Do you fix a bridge if it’s not really broken? How can you be sure it’s not really broken? At the Warren Select Board meeting that took place on July 24, the debate once again turned towards the impending reconstruction of a bridge on Plunkton Road, which may or may not have been compromised due to increased traffic on the road after flooding from Tropical Storm Irene shut down sections of Route 100 last August.

Now, “what we have is a damaged bridge that’s not high enough for the water flow,” select board chair Andy Cunningham stated matter-of-factly, but Warren resident Lenord Robinson argued that the bridge is fine.

“I’ve been an excavator in construction all my life,” Robinson spoke up at the meeting. “I think [the bridge] is going to last longer than me, and I’m going to live to be at least 100,” he said.

While engineers have signed off on the bridge’s replacement, “engineers are not always right,” board member Bob Ackland said in support of Robinson’s stance. In the end, the town should make its decision based on “common sense,” Ackland said. “If the bridge can last another 30 years….”

But timing was perhaps the key factor in the board’s ultimate decision to approve the bridge’s reconstruction—because the town acted preemptively, 95 percent of the project’s $438,382 price tag will be covered by the Federal Emergency Management Agency (FEMA).

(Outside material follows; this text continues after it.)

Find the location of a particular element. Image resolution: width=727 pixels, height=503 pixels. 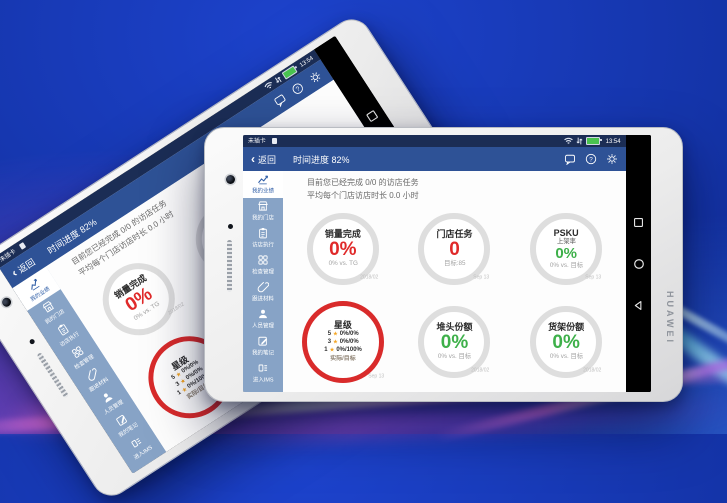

If the board decided to hold off on reconstruction and it turned out the bridge had to be replaced within the next 30 years, taxpayers shelling out hundreds of thousands of dollars might wonder why the town didn’t take federal aid when they had the chance.

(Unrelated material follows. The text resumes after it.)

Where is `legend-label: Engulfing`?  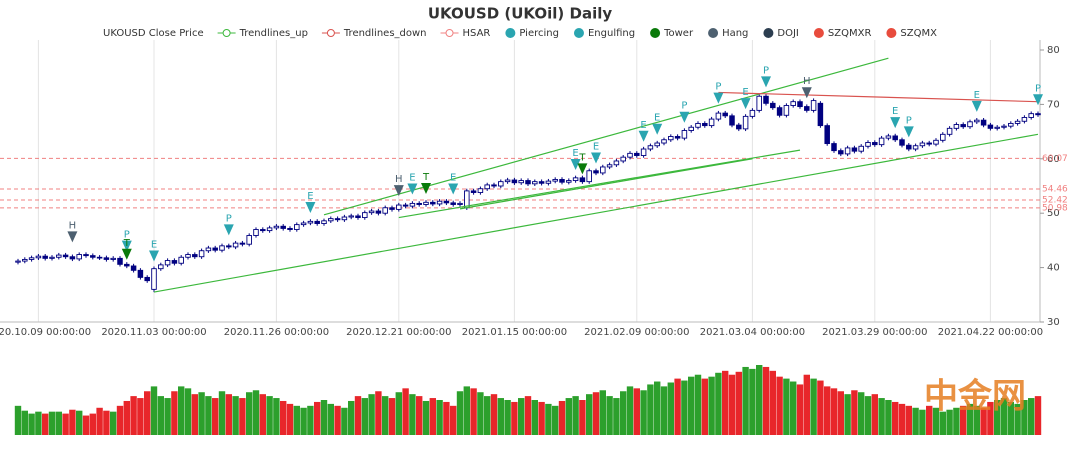 legend-label: Engulfing is located at coordinates (612, 34).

Instead, with the FEMA money, “We have the opportunity to invest in infrastructure that will be solid,” board member Anson Montgomery said, even after Robinson made one last appeal against the project and against paying for it with federal funds.

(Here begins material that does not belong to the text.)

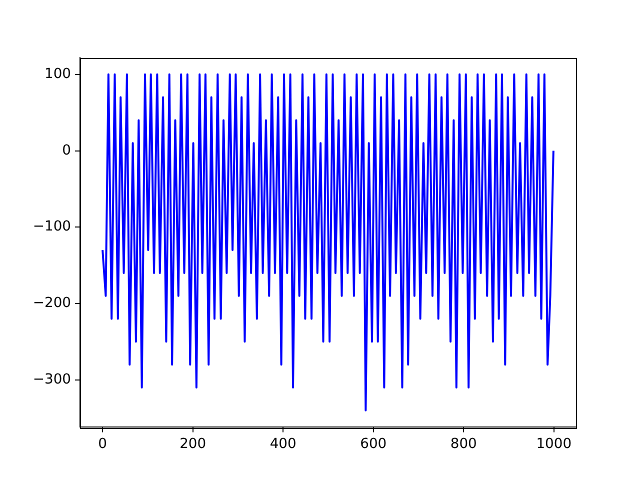 The height and width of the screenshot is (480, 640). Describe the element at coordinates (283, 444) in the screenshot. I see `x-tick-label: 400` at that location.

“Our country is bankrupt,” Robinson said, “and we don’t need the money.”

While they heard Robinson’s point, the board acted in what they believed to be the town’s best interest and moved to accept the contractor DuBois & King’s bid for the project. After a lengthy approval process, construction is slated to begin almost immediately on August 6.

In other town news, the board authorized the use of up to $10,000 to purchase a hydroseeder, which they hope will help replant grass to control erosion on banks that have proved impervious to the traditional planting process of using hay and seed. Problem areas that the town is hoping that hydroseeding will help improve include the ditch at the bottom of Cider Hill Road as well as the ditches on Roxbury Gap Road.

Hydroseeding, a planting process in which a liquidized mixture of seed and mulch is sprayed over prepared ground, is more effective because the seeds get a jump-start on the growing process before they’re exposed to the elements.

Hydroseeders are also more cost-effective, as they require minimal operation and maintenance costs, and “versus renting, [the machine] would pay for itself in three years,” Warren road foreman Raemon Weston said.

Compared to the prolonged Plunkton Road bridge debate, purchasing the hyrdoseeder seemed like a “no-brainer,” according to board member Matt Groom.